Manometers 77 may be designed to sense the pressure at anastomosis site 700 or stress of the tissues 722 and 744. Information may be wirelessly transmitted from manometers 77.
According to some embodiments the bottom ring 74 may also include sensors.
The above-described method for detecting potential complications (such as post-surgery bleeding or defective blood supply to the anastomosis site) or for remnant tumors is a significant improvement over prior art methods, which are typically performed by non-optical methods.
It is understood that the system of the present invention can comprise any one or all of the sensors described herein above.
It is further understood that the above description of the embodiments of the present invention are for illustrative purposes only, and is not meant to be exhaustive or to limit the invention to the precise form or forms disclosed, as many modifications and variations are possible.

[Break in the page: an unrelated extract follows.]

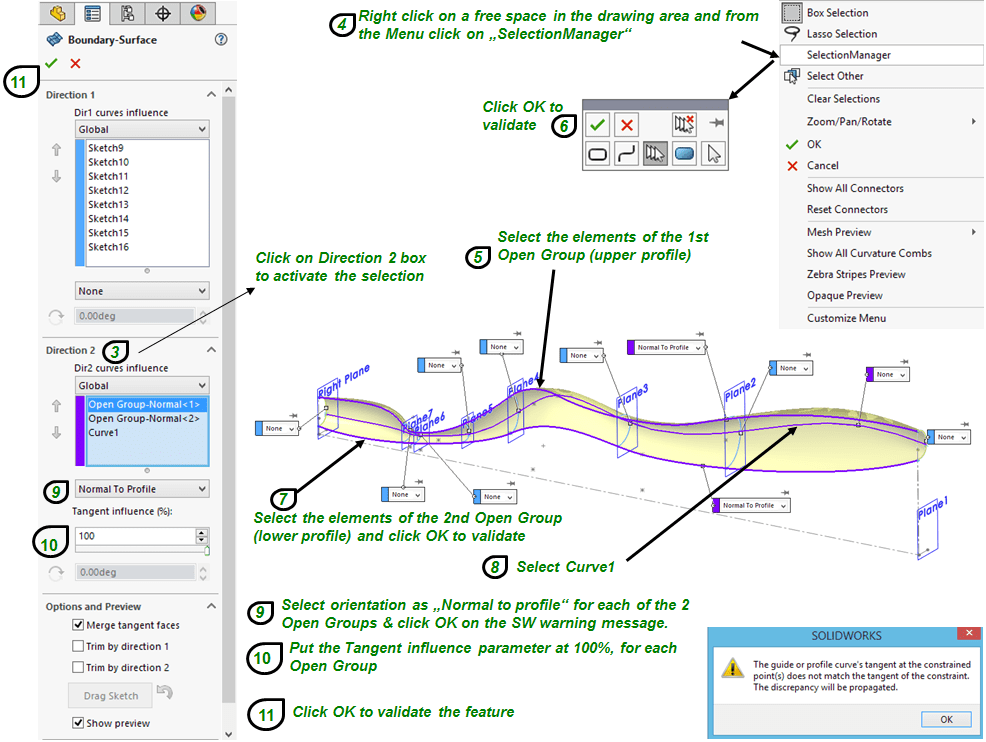Viewport: 986px width, 742px height.
Task: Open the FeatureManager design tree tab
Action: pyautogui.click(x=58, y=13)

Such modifications and variations are intended to be included within the scope of the present invention as defined by the accompanying claims.

Claims

1. An anastomosis system for performing anastomosis of a distal lumen with a proximal lumen, said system comprising an anastomosis element having a sensor assembly incorporated therein, said sensor assembly configured to sense the site of anastomosis.

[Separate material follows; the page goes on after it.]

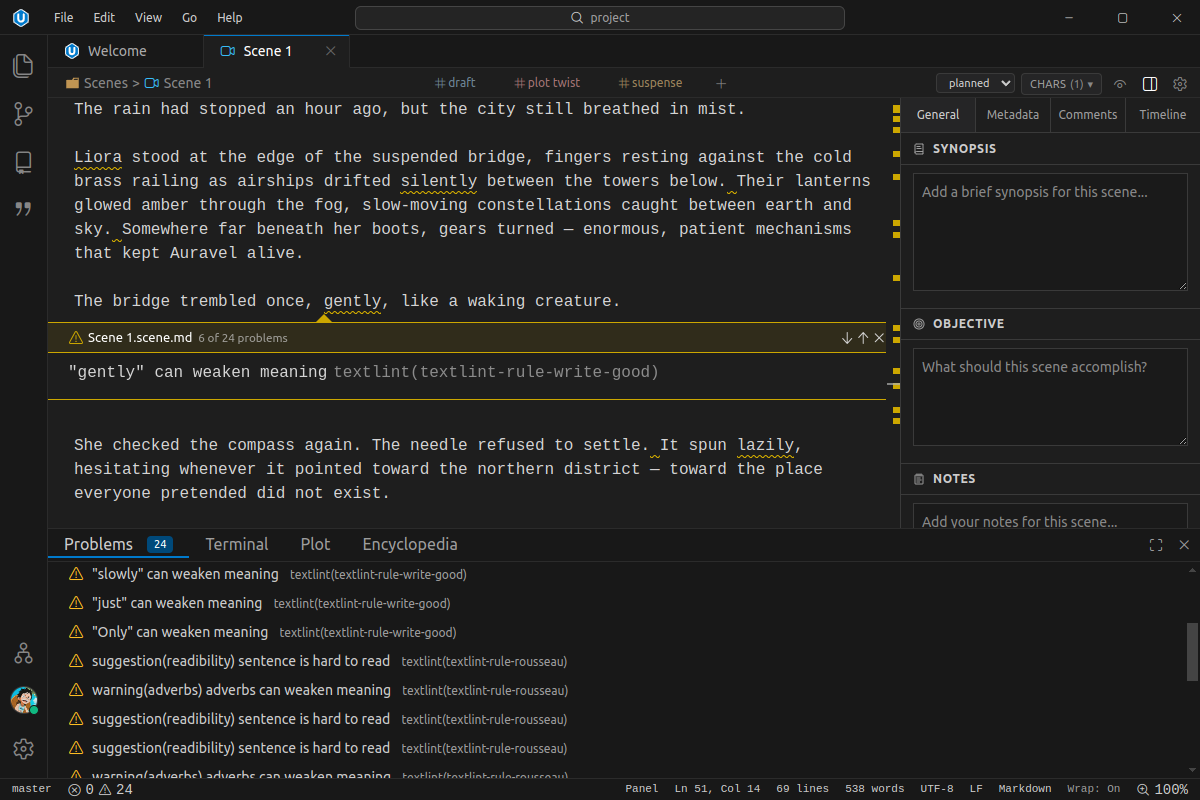Open the Terminal panel tab
The width and height of the screenshot is (1200, 800).
236,544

2. The system of claim 1 wherein the anastomosis element comprises a ring for compression anastomosis of the distal lumen with the proximal lumen, said ring configured for housing elements of the sensor assembly.

3. The system of claim 1 wherein the sensor assembly comprises either one or both of an image sensor and a manometer.

4. The system of claim 3 wherein the sensor assembly comprises an illumination source.

5. The system of claim 1 wherein the sensor assembly comprises a transmitter for transmitting in-vivo information.

6. An anastomosis system comprising:

an anastomosis component for performing anastomosis of a distal lumen with a proximal lumen;

an applicator for applying the anastomosis component; and

a sensor assembly connected to the applicator.

7. The system of claim 6 wherein the anastomosis component comprises a top ring and a bottom ring for performing compression anastomosis therebetween.

8. The system of claim 7, wherein the sensor assembly is configured to be removably disposed in the top ring, wherein said top ring is located within the distal lumen.

9. The system of claim 6, wherein the sensor assembly is configured to be shifted from the distal lumen to the proximal lumen after initiation of anastomosis.

10. The system of claim 6 wherein the sensor assembly comprises a transmitter for transmitting in-vivo information.

11. The system of claim 10, further comprising a receiver for receiving information transmitted from the transmitter, wherein the receiver is located outside a patient's body.

12. The system of claim 11, wherein the transmitter is in wired communication with the receiver.

13. The system of claim 11, wherein the transmitter is in wireless communication with the receiver.

14. The system of claim 11, further comprising a display for displaying the information to an operator, wherein the display is in communication with the receiver.

15. The system of claim 7, wherein the bottom ring comprises a spring element to exert compressive force toward the top ring in order to achieve anastomosis.

16. The system of claim 15, wherein the spring element comprises a shape-memory alloy.

17. The system of claim 6, wherein the sensor assembly comprises one or more or a combination of an image sensor, manometer, temperature sensor, pH meter and oximeter.